- TASK TO COMPLETE
Scan the records for "click". Report each line that includes it.

- DATA EXCERPTS
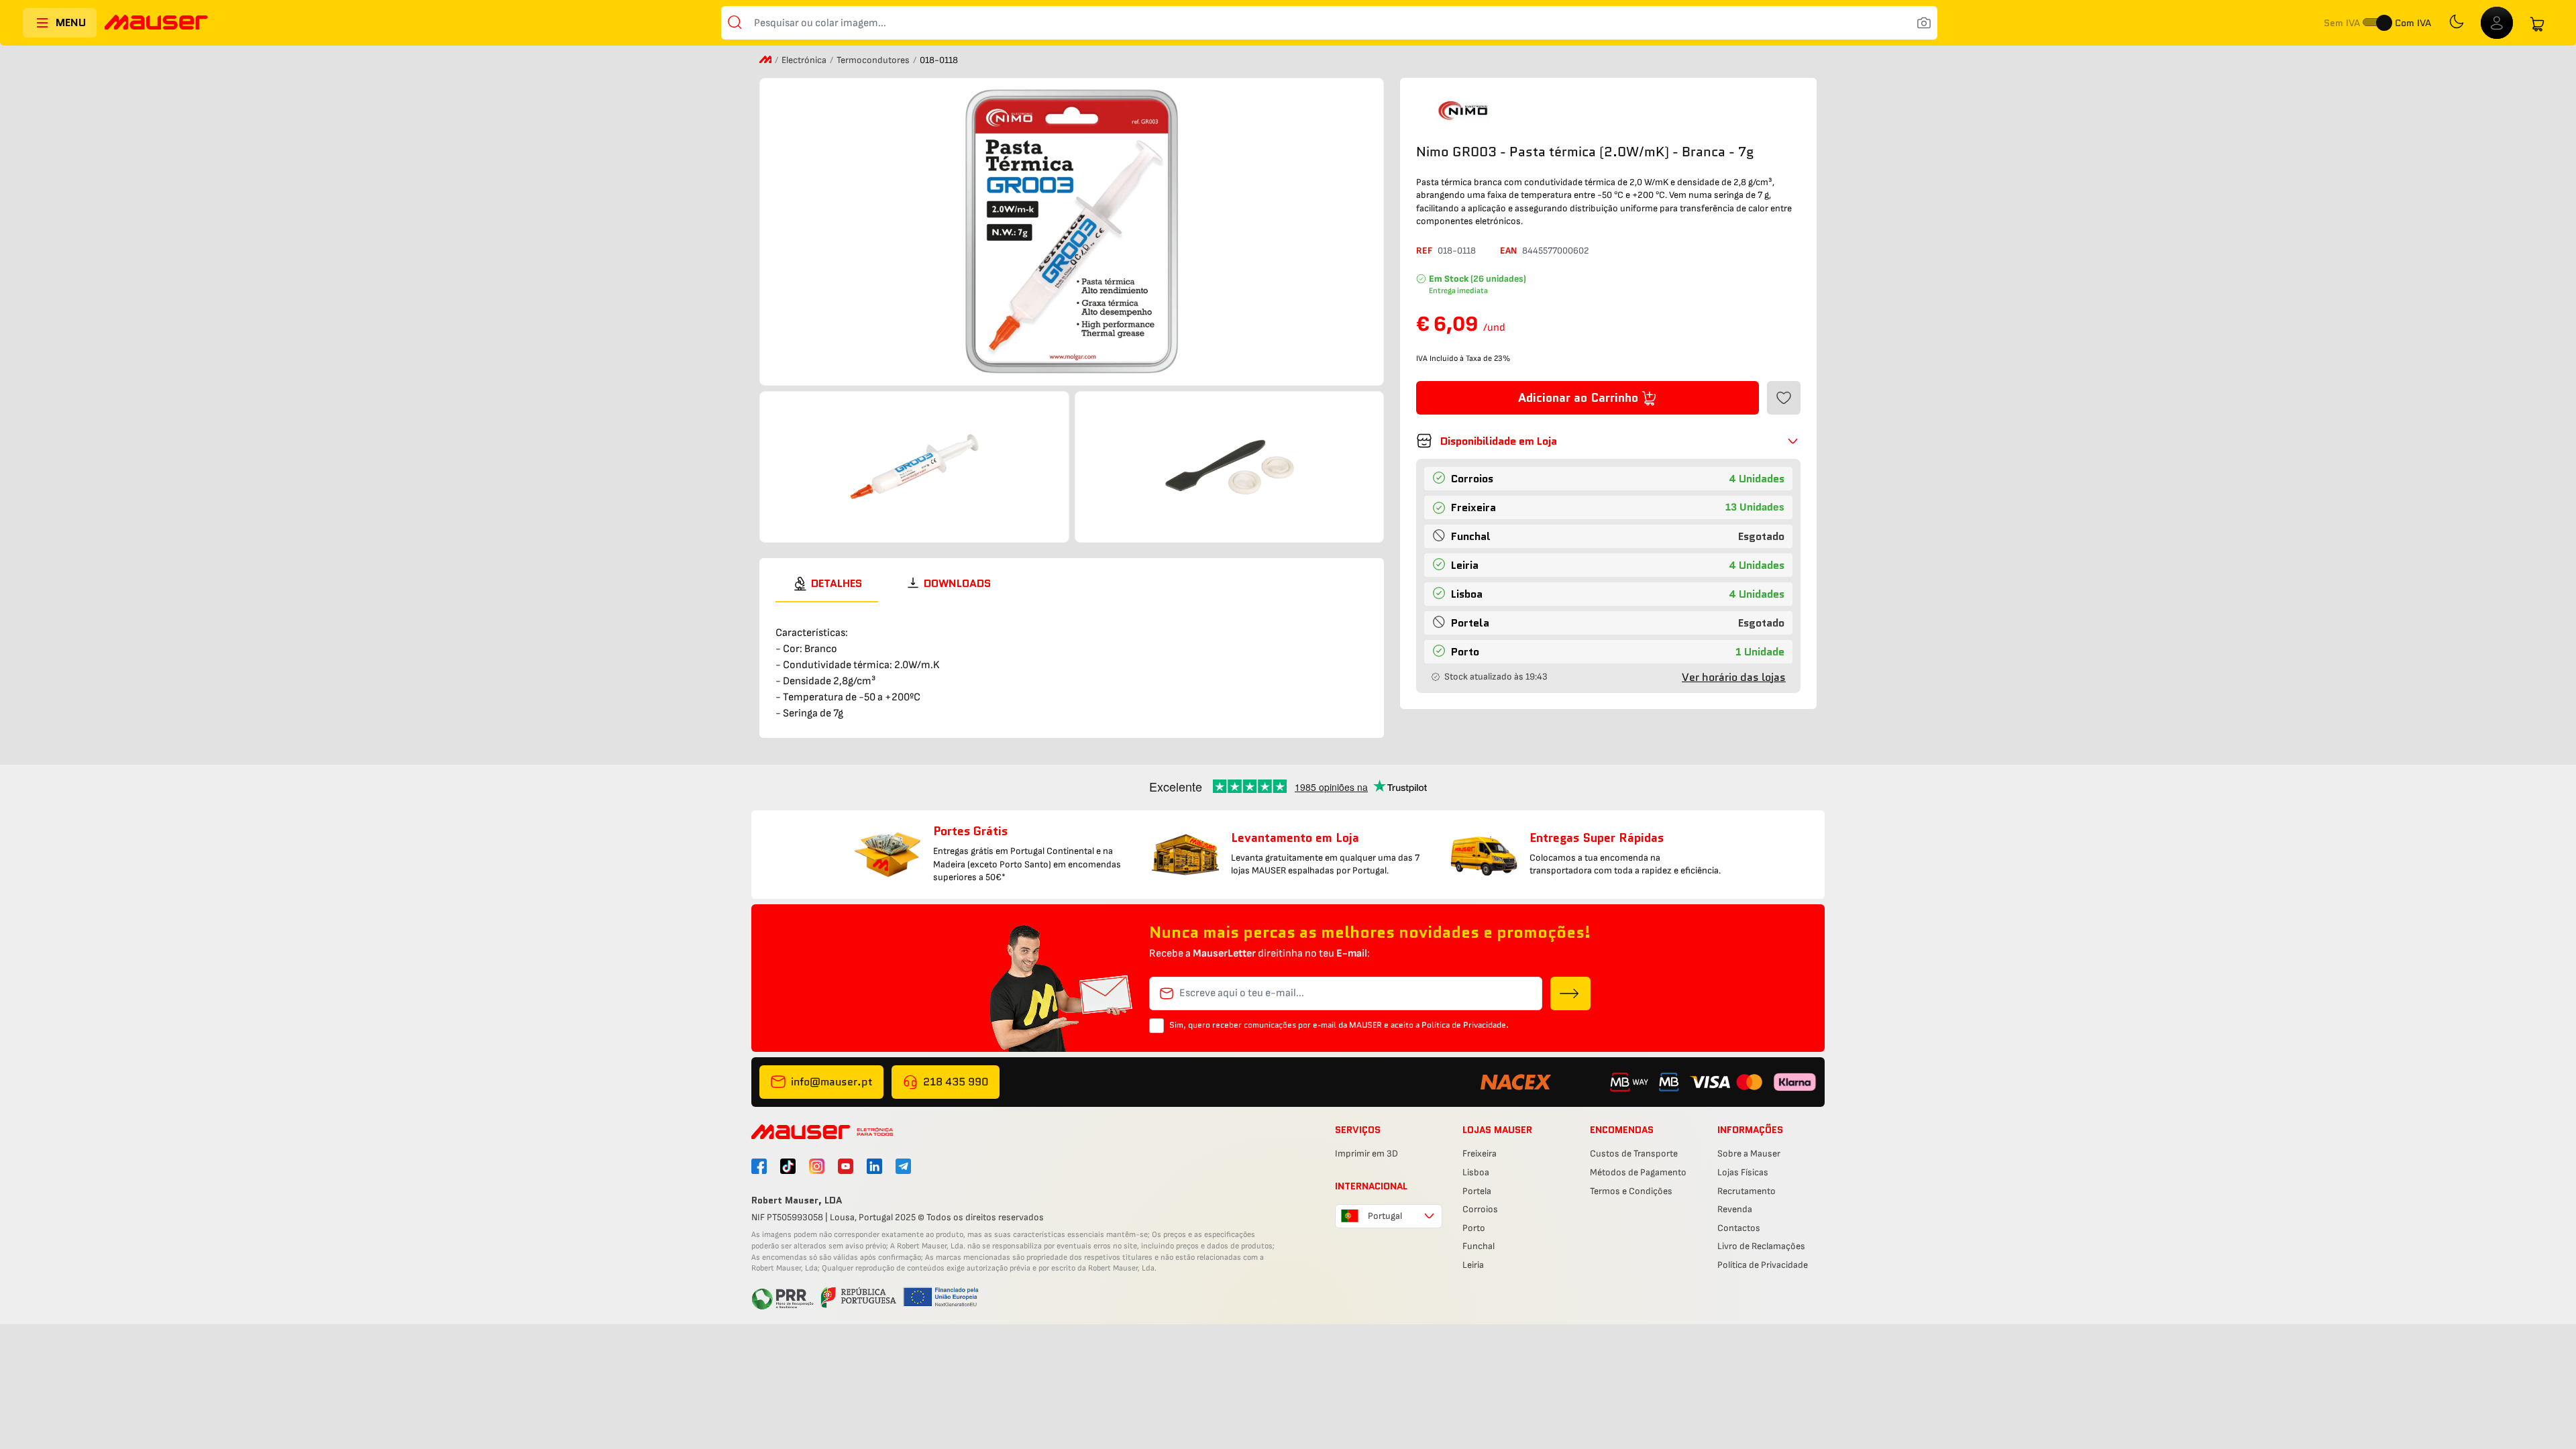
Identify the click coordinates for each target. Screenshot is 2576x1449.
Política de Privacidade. (1465, 1024)
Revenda (1734, 1209)
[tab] (827, 584)
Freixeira (1479, 1153)
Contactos (1738, 1228)
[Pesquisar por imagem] (1924, 23)
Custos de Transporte (1634, 1153)
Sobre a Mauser (1748, 1153)
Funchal (1478, 1246)
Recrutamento (1746, 1191)
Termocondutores (874, 60)
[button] (1608, 441)
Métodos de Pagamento (1638, 1172)
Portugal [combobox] (1385, 1216)
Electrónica (805, 60)
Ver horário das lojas (1734, 677)
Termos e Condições (1631, 1191)
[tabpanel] (1071, 662)
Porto (1473, 1228)
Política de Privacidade (1762, 1265)
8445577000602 (1555, 250)
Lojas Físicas (1742, 1172)
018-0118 (1457, 250)
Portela (1476, 1191)
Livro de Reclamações (1761, 1246)
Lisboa (1475, 1172)
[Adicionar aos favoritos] (1784, 398)
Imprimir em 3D (1366, 1153)
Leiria (1473, 1265)
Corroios (1480, 1209)
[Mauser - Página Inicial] (156, 24)
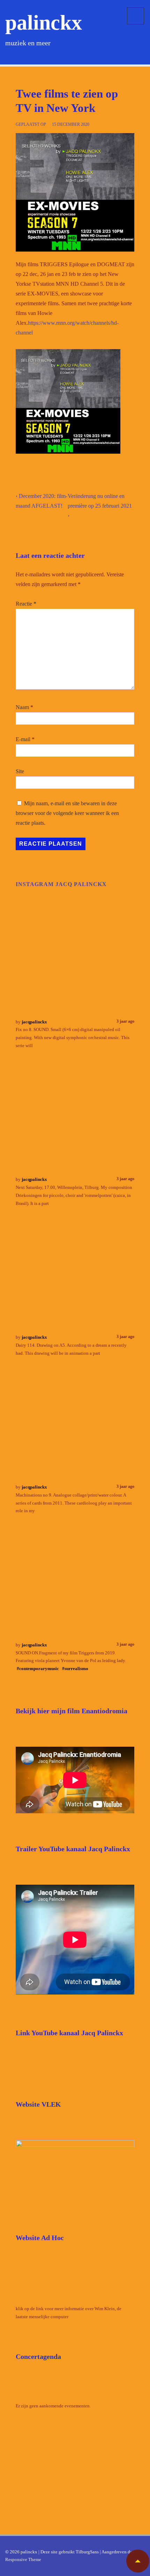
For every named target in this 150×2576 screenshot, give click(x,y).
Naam (22, 707)
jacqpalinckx (34, 1021)
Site (20, 771)
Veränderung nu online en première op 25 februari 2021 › (100, 505)
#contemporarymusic (38, 1668)
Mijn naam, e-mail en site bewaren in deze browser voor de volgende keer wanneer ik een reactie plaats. (67, 813)
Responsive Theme (23, 2559)
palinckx (43, 22)
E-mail (23, 739)
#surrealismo (75, 1668)
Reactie (26, 604)
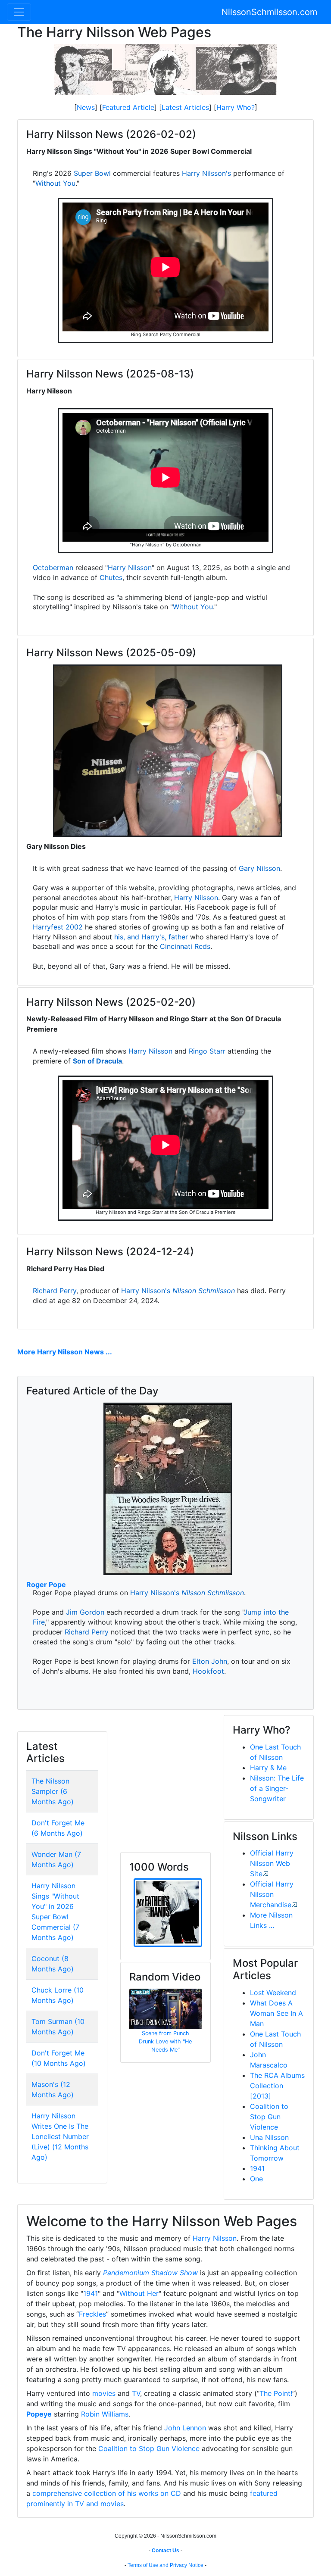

- EXPECTED ANSWER
Identify the click coordinates for each target. Screenshot is 2576x1449.
For every named target in this 150×2576 screenshot, give click(x,y).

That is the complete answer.